Once Were Warriors gave Tem a hugely vast array of Hollywood options and somehow he ended up doing this gloriously bad, critically maligned bomb next. It’s a shoddy rip-off of Casablanca with terrible action, worse dialogue and an emphasis on ogling Pamela Anderson’s body. It was made at a time when much of the world was apparently obsessed with her breasts—honestly, the first five minutes is just her dancing around with them hanging out. Tem does well with the fairly little he has, the best bit being when he learns how to operate a crane, Jake the Muss style. He then combines the crane with a forklift to kill a bad guy, which is cool.
Arguably Tem’s most important post-Star Wars: Attack of the Clones film made in Aotearoa, this reunites him with Once Were Warriors director Lee Tamahori in a film adapted from a novel by Whale Rider author Witi Ihimaera. It takes the Romeo and Juliet model and sets it in ’60s New Zealand, with Tem the patriarch of one of two rival Māori sheep shearing families on the East Coast. It’s watchable but far from a knock-out, but Tem’s performance is a clear highlight. It’s a mature performance, subtle despite how steeped in anger the character is, and a good showcase of this actor’s often hidden depth.
Alongside Barb Wire, this is the other must-see very bad Hollywood action movie Tem did in between Once Were Warriors and Star Wars. A sequel to the hit 1994 Keanu Reeves film, this has Tem in a supporting role as First Officer on a cruise ship targeted by a deranged terrorist. He sells looking constantly panicked and spends his time yelling at people to get on lifeboats or otherwise save themselves from the perilous situation they’re in, while Sandra Bullock mills around as a lovable klutz, Jason Patric jocks it up as a crappy version of Keanu Reeves and Willem Dafoe owns it as the crazed villain.
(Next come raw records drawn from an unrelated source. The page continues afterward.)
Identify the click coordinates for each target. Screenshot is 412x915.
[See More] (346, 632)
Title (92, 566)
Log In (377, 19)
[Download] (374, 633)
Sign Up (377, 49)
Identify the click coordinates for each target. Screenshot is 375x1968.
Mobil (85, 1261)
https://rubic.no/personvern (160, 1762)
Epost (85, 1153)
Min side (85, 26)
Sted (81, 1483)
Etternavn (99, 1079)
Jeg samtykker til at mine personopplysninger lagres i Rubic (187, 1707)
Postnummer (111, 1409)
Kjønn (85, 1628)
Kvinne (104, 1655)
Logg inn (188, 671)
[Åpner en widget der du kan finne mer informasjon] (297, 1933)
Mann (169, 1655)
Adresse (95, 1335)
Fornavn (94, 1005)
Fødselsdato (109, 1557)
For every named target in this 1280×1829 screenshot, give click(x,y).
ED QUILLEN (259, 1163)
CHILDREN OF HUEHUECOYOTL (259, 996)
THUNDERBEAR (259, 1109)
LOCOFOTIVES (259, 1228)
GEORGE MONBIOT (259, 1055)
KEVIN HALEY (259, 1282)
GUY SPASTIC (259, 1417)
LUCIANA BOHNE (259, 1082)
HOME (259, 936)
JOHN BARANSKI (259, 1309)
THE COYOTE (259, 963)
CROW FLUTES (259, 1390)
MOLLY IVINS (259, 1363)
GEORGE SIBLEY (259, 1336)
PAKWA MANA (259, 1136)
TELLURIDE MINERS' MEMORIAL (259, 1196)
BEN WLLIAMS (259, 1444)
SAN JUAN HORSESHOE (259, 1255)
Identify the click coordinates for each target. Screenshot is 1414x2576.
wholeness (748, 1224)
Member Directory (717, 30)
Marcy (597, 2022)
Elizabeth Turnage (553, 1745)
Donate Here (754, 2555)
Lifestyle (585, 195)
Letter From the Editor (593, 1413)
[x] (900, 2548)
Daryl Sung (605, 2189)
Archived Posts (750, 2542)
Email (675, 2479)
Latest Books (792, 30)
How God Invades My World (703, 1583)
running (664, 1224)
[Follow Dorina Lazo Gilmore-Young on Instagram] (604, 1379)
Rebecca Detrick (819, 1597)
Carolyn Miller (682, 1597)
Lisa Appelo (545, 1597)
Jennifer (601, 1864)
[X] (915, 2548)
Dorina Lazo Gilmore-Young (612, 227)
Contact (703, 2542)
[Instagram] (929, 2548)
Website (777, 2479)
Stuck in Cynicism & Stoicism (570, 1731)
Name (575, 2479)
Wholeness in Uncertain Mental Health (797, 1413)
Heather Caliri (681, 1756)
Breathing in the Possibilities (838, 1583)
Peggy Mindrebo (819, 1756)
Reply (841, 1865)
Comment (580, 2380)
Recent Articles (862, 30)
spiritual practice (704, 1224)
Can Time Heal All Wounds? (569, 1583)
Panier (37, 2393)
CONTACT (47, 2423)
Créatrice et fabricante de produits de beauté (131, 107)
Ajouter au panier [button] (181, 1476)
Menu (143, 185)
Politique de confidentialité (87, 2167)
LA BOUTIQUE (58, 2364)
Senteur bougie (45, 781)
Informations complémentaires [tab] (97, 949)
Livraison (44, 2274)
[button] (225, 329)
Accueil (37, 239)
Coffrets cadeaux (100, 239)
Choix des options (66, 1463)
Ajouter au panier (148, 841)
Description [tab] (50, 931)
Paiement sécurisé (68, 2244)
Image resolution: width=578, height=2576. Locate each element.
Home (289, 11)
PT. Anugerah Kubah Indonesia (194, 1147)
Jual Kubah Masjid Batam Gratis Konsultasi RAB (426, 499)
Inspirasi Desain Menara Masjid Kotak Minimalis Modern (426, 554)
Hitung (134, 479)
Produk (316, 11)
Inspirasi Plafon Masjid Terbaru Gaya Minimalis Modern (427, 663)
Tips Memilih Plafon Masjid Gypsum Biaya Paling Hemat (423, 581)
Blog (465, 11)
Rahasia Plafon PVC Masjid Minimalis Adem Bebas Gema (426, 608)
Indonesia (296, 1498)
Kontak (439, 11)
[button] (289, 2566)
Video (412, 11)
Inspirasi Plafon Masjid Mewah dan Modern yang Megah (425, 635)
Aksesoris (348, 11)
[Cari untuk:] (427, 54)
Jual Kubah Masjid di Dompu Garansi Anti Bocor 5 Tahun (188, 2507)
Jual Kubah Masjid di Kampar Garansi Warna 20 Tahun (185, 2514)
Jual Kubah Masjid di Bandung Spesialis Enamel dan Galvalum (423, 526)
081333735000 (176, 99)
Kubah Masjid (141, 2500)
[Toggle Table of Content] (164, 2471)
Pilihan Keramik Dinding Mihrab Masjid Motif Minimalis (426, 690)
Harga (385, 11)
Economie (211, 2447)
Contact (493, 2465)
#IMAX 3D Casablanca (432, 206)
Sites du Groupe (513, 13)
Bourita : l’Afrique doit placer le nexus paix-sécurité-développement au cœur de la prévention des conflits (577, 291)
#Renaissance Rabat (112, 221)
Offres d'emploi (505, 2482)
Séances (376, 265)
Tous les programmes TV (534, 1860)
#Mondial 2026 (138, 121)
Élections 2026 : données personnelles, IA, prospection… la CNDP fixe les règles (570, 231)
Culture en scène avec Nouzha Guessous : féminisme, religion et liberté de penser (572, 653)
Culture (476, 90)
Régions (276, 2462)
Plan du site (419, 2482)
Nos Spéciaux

This 1988 Geoff Murphy film is essential pre-Shortland Street-era Tem viewing. I feel this movie doesn’t get enough love as a hilarious, horny, thoroughly Kiwi take on the ’80s action/comedy formula. Young Tem is fantastic, showing off solid chops for drama, romance and comedy—his jokes about a stick-up and gas lovely highlights. Like Goodbye Pork Pie, it also features many locations up and down the country in its several car chase scenes that will elicit joyous recognition. It’s just a shame it’s so hard to find a decent copy of this—hopefully someone gives it the Blu-ray treatment it deserves.